──────── Trecho da fonte ────────

Imaginemos a situação de um promitente vendedor de um imóvel que falace antes de outorgar a escritura pública definitiva para o comprador, mas já promoveu a quitação da promessa.
Seria possível os herdeiros, representados pelo espolio levar a cabo esse negócio jurídico ou seria necessário iniciar o processo de inventário (judicial ou extrajudicial) para a realização da cessão dos direitos hereditários.
A dúvida e a resposta perpassam a questão notarias, registrais e principalmente tributarias.
Entendendo que os herdeiros, representado pelo inventariante teria poderes para lavrar a escritura de compra e venda incidiria o imposto de transmissão de bens imóveis de competência municipal, ITBI.
Entendendo o contrário, que o bem passaria a compor o acervo patrimonial do falecido – espolio, teríamos o pagamento da exceção Estadual, ITCMD e posterior imposto municipal para concretizar a cessão dos direitos hereditários.
Com efeito, passando a entender a possibilidade de concretização do negócio jurídico outrora realizado em vida pela parte, tem-se a possibilidade de realização de obrigação de fazer do falecido, que seria representado por inventariante com poderes para lavratura do documento, sendo dispensado, dessa forma, o competente Alvará judicial do juízo do inventário para a lavratura da escritura pública.
A justificativa para tal entendimento é arrimada pela ideia simples de que é possível lavrar as escrituras definitivas de compra e venda em cumprimento a compromissos (quitados) celebrados em vida pelo "de cujus".
Não faria sentido abrir processo de inventário (judicial ou extrajudicial) para cumprimento de obrigações que não foram transmitidas aos herdeiros porque o falecido recebeu todas as quantias em vida, cabendo aos herdeiros apenas a execução de atos não cumpridos.
Assim sendo, os bens outrora comprometidos à venda por um falecido, cujos preços já foram pagos, e, quitados, não são seriam direito para composição do acervo patrimonial – espolio, a ser inventariado e partilhado, mas uma obrigação de fazer por parte dos herdeiros sucessores.
Poder-se-ia justificar em sentido contrário que a venda dependeria da expedição de alvará judicial e da necessidade de incidência de imposto de transmissão causa mortis pela tributação estadual.
Pensar ao contrario de tal posicionamento seria dar poderes ao administrador do espolio – inventariante, que poderia negociar bens da herança sem ter de provar que os mesmos foram alienados e quitados em vida pelo falecido.
A desjudicialização mostrou-se ao longo dos anos efetivo seguro como medida para destravar o volume absurdo de processos no Judiciário brasileiro. A guise de exemplo os dados apresentados com as comemorações dos dez anos da Lei 11.441/2007, que permitiu a lavratura de escrituras públicas de separação, divórcio e inventário, via de administrativa de autonomia e efetividade.
De acordo com as estatísticas do Colégio Notarial do Brasil, entidade que congrega os cartórios de notas, desde 2007, em todo o País, já foram realizados mais 1,8 milhão de atos com base na Lei n° 11.441.

──────── Material ────────

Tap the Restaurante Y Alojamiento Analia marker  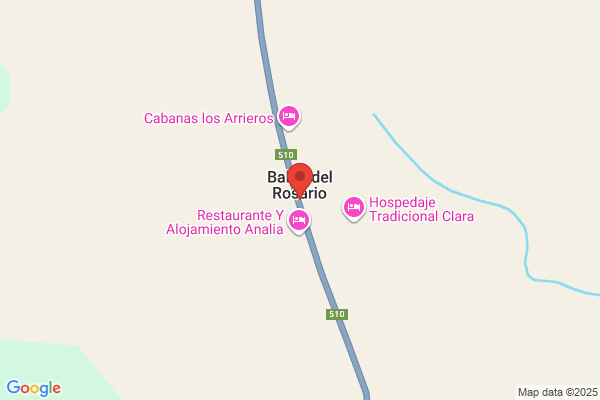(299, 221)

────────
──────── Material ────────

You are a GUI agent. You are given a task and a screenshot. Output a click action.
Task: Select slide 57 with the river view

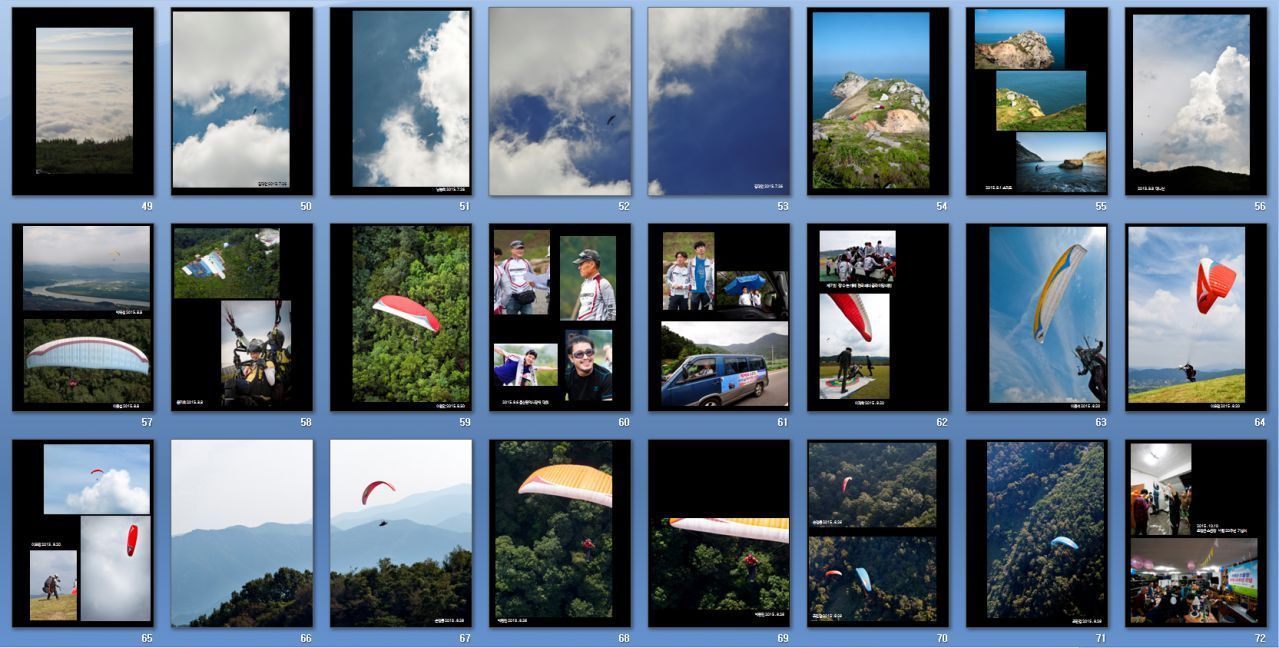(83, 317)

────────
──────── Material ────────

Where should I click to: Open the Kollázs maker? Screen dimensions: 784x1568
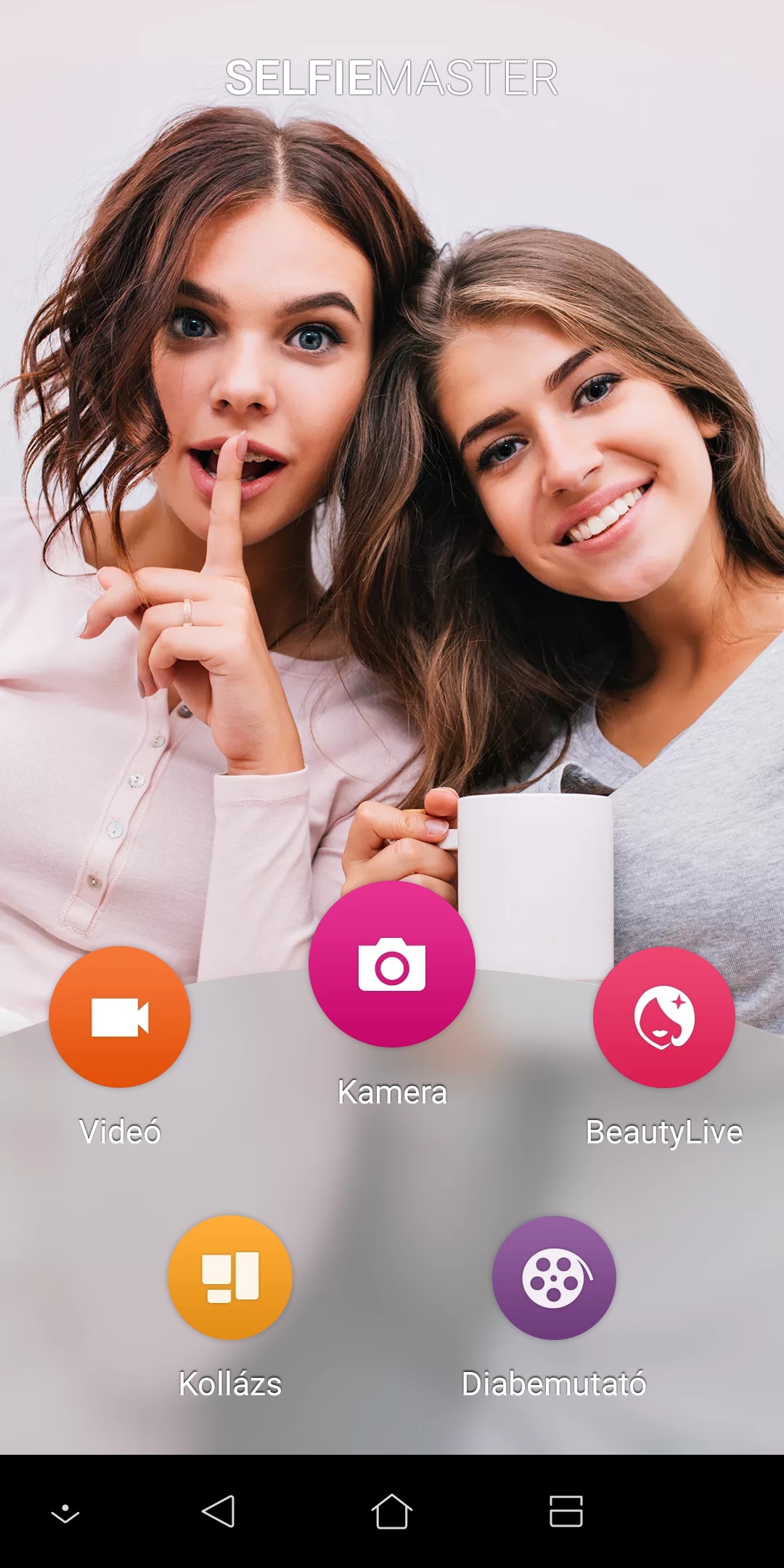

────────

Problemas
- 1) Informe somente o número de linhas que contêm a palavra "click", sem contar o texto sobre a promessa de compra e venda quitada.
- 2) Prolongue o texto sobre a promessa de compra e venda quitada por vendedor falecido, começando logo após a última frase apresentada.

Respostas por tarefa
- 1) 2

- 2)
Esses números só poderiam ser alcançados vendo a celeridade e segurança jurídica oferecida pelos notários do Brasil. Atualmente um divórcio pode ser resolvido (Escritura e Averbação no Registro Civil) no mesmo dia. Um inventário extrajudicial pode ser resolvido em questão de semanas, dependendo da análise da documentação e cálculo do imposto. Questões que outrora levariam anos para deslinde judicial.
Outra importância da desjudicialização, devidamente demostrada pelo sucesso da Lei 11.441/07 foi a economia para o contribuinte. Segundo um estudo conduzido em 2013, pelo Centro de Pesquisas sobre o Sistema de Justiça brasileiro (CPJus), cada processo que entra no Judiciário custa em média R$ 2.369,73 para o contribuinte. Portanto, o erário brasileiro economizou mais de 4,2 bilhões de reais com a desburocratização desses atos.
Homenagem aos 10 anos da Lei Federal n. 11.441/07. Editora YK. Coordenação Arthur Del Guércio Neto e Lucas Barelli Del Guércio. 2017.
https://exame.abril.com.br/negocios/dino/lei-que-acelerou-divorcios-e-inventarios-completa-11-anos/
As atualizações legislativas apontam nesse sentido, a guise de exemplo:
Lei 13.105/2015
(Novo CPC);
Lei 13.465/2017
Direito de laje, condomínio urbano simples, arrecadação de imóveis abandonados, Regularização Fundiária, além de inúmeras outras criações legislativas, como a legitimação fundiária, nova de aquisição originaria da propriedade.
Lei 13.484/2017
Retificação do registro civil, independente de autorização judicial e manifestação do Ministério Público.
Lei 13.606/2018
Averbação pré executória pela Fazenda Pública.
Lei 13.777/2018
Criação da multipropriedade, com regras para o registro e consequências para os proprietários.
Lei 13.786/2018
Regras para resolução do contrato por adquirente de unidade imobiliária.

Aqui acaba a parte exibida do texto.